Helder Gil, a spokseman for DCRA, explains the process: “When new leaseholders apply for a work permit, and the city comes out and sees previous, unpermitted work on that property, they’ll issue a stop-work order, until the owner of the building takes care of all outstanding issues with the building.” Gil stresses that the responsibility is entirely that of the property owner—-who is listed as Michael Ressom—-not the current leaseholder; still, he understands why Lewis might feel scapegoated, since it’s the Enterprise, not Ressom, that is unable to proceed with business. Lewis applied for a construction permit on July 28; it was issued only Monday, with Lewis claiming a loss of $40,000 of her investment in the meantime. Yesterday afternoon during the open house, the District’s Alcoholic Beverage Regulation Administration denied her one-day liquor license because she hadn’t received her temporary certificate of occupancy in time.
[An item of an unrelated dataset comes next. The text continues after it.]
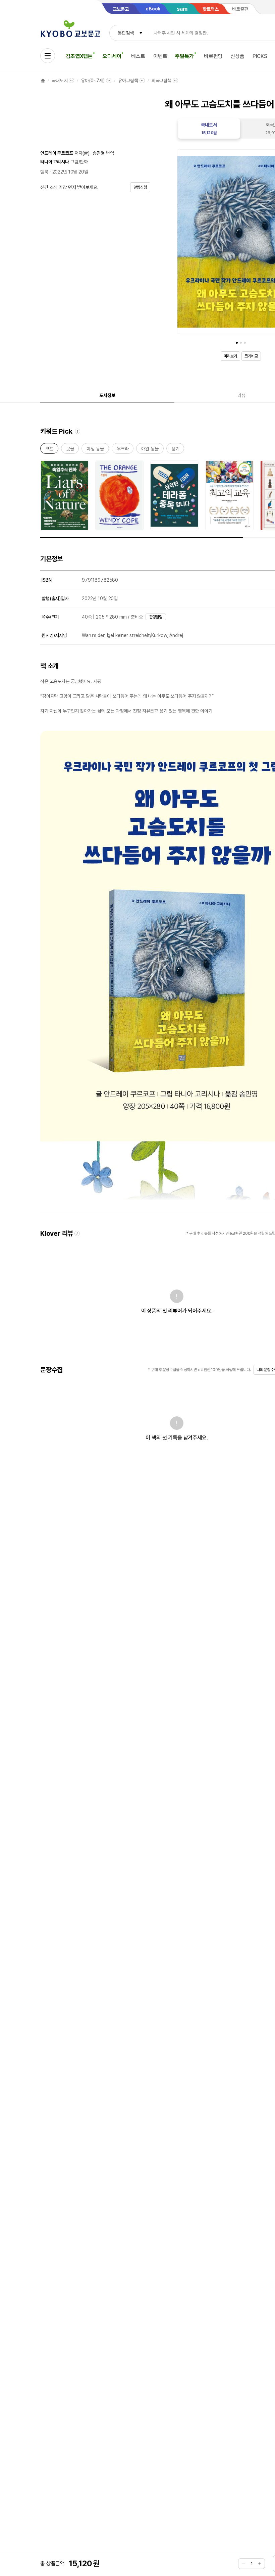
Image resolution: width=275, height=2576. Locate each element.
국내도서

Lewis says the property owner bears the brunt of guilt and responsibility in this case. (Ressom did not return calls seeking comment.) Her beef with Graham, she says, is that he was able to occupy the building for as long as he needed without being stopped for the unpermitted and uninspected construction there. “The rules are there for a reason, and somebody disregarding them just makes it easier for the next person to do it,” she says. “But it was easy for him to go and get his certificate of occupancy: He’s a political official.”

Meantime, “I’m just going to keep operating anyway, whether my permit expires or not,” says Lewis. “They were allowed to do it. I’m just playing by the same rules they did.”